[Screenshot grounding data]
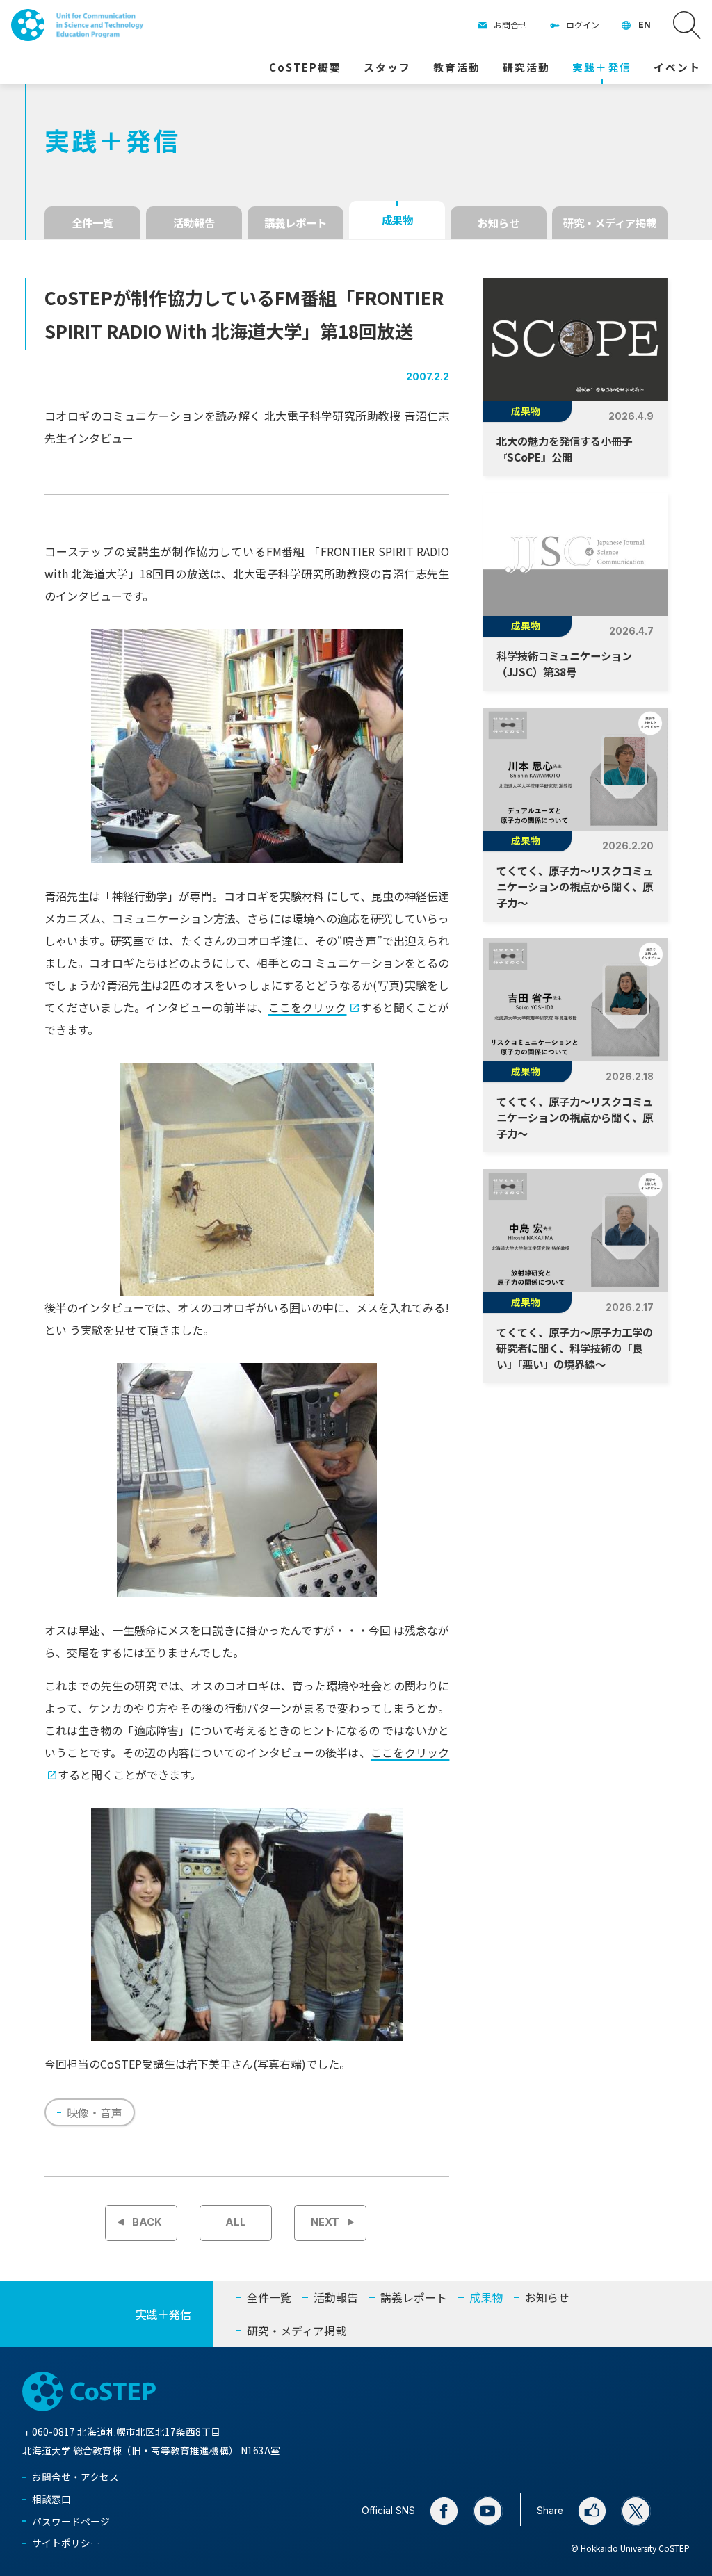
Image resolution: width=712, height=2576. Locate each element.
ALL (235, 2222)
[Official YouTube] (488, 2511)
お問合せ (510, 25)
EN (644, 24)
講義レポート (295, 222)
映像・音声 (94, 2112)
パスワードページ (71, 2521)
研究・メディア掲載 (609, 222)
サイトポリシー (66, 2543)
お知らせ (498, 222)
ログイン (582, 25)
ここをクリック (307, 1007)
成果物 (397, 219)
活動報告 (194, 222)
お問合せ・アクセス (75, 2477)
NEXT (325, 2222)
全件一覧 (92, 222)
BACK (147, 2222)
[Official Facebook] (444, 2511)
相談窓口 (51, 2499)
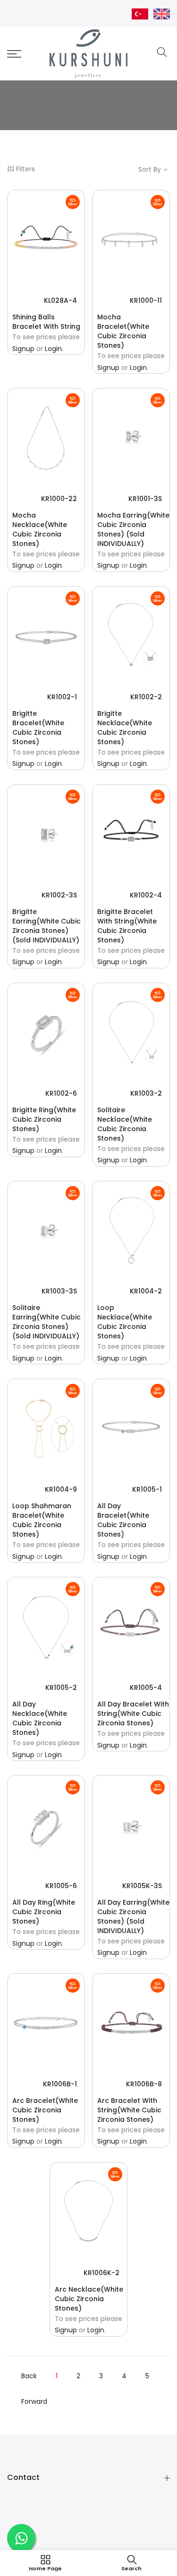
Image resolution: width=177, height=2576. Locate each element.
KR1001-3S (145, 498)
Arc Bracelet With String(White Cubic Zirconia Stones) (129, 2110)
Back (29, 2376)
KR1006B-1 (60, 2084)
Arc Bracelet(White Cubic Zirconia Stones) (45, 2110)
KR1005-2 (61, 1687)
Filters (25, 169)
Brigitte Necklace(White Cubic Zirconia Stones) (124, 728)
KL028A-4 (60, 300)
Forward (34, 2401)
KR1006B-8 (144, 2084)
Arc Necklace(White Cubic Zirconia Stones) (89, 2299)
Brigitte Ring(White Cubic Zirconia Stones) (44, 1119)
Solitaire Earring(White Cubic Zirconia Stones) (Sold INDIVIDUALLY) (46, 1322)
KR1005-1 (147, 1489)
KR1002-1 (62, 697)
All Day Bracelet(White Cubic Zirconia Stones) (123, 1520)
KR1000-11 (146, 300)
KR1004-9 (61, 1489)
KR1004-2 (146, 1291)
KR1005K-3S (142, 1885)
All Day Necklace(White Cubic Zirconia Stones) (39, 1718)
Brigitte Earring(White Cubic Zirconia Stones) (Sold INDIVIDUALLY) (46, 926)
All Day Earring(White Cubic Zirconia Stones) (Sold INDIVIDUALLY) (133, 1916)
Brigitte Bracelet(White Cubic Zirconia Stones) (38, 728)
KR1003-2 (146, 1093)
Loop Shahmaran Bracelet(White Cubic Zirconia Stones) (41, 1520)
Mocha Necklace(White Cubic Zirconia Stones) (39, 529)
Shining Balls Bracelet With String (46, 321)
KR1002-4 (146, 895)
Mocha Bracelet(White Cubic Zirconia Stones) (123, 331)
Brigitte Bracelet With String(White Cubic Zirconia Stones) (127, 926)
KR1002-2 (146, 697)
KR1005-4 (146, 1687)
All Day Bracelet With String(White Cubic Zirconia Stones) (133, 1713)
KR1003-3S (59, 1291)
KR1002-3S (59, 895)
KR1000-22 (59, 498)
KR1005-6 (61, 1885)
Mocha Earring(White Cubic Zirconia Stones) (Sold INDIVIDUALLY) (133, 529)
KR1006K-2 (101, 2272)
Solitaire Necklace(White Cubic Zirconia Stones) (124, 1124)
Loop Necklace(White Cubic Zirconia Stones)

Problem description: Write out exactly the lines from the line holding "KR1001-3S (145, 498)" through the last line of the data, and nothing besides those lines.

Response to the exercise:
KR1001-3S (145, 498)
Arc Bracelet With String(White Cubic Zirconia Stones) (129, 2110)
Back (29, 2376)
KR1006B-1 (60, 2084)
Arc Bracelet(White Cubic Zirconia Stones) (45, 2110)
KR1005-2 (61, 1687)
Filters (25, 169)
Brigitte Necklace(White Cubic Zirconia Stones) (124, 728)
KL028A-4 (60, 300)
Forward (34, 2401)
KR1006B-8 (144, 2084)
Arc Necklace(White Cubic Zirconia Stones) (89, 2299)
Brigitte Ring(White Cubic Zirconia Stones) (44, 1119)
Solitaire Earring(White Cubic Zirconia Stones) (Sold INDIVIDUALLY) (46, 1322)
KR1005-1 (147, 1489)
KR1002-1 (62, 697)
All Day Bracelet(White Cubic Zirconia Stones) (123, 1520)
KR1000-11 (146, 300)
KR1004-9 (61, 1489)
KR1004-2 (146, 1291)
KR1005K-3S (142, 1885)
All Day Necklace(White Cubic Zirconia Stones) (39, 1718)
Brigitte Earring(White Cubic Zirconia Stones) (Sold INDIVIDUALLY) (46, 926)
All Day Earring(White Cubic Zirconia Stones) (Sold INDIVIDUALLY) (133, 1916)
Brigitte Bracelet(White Cubic Zirconia Stones) (38, 728)
KR1003-2 (146, 1093)
Loop Shahmaran Bracelet(White Cubic Zirconia Stones) (41, 1520)
Mocha Necklace(White Cubic Zirconia Stones) (39, 529)
Shining Balls Bracelet With String (46, 321)
KR1002-4 (146, 895)
Mocha Bracelet(White Cubic Zirconia Stones) (123, 331)
Brigitte Bracelet With String(White Cubic Zirconia Stones) (127, 926)
KR1002-2 (146, 697)
KR1005-4 (146, 1687)
All Day Bracelet With String(White Cubic Zirconia Stones) (133, 1713)
KR1003-3S (59, 1291)
KR1002-3S (59, 895)
KR1000-22 (59, 498)
KR1005-6 (61, 1885)
Mocha Earring(White Cubic Zirconia Stones) (Sold INDIVIDUALLY) (133, 529)
KR1006K-2 (101, 2272)
Solitaire Necklace(White Cubic Zirconia Stones) (124, 1124)
Loop Necklace(White Cubic Zirconia Stones)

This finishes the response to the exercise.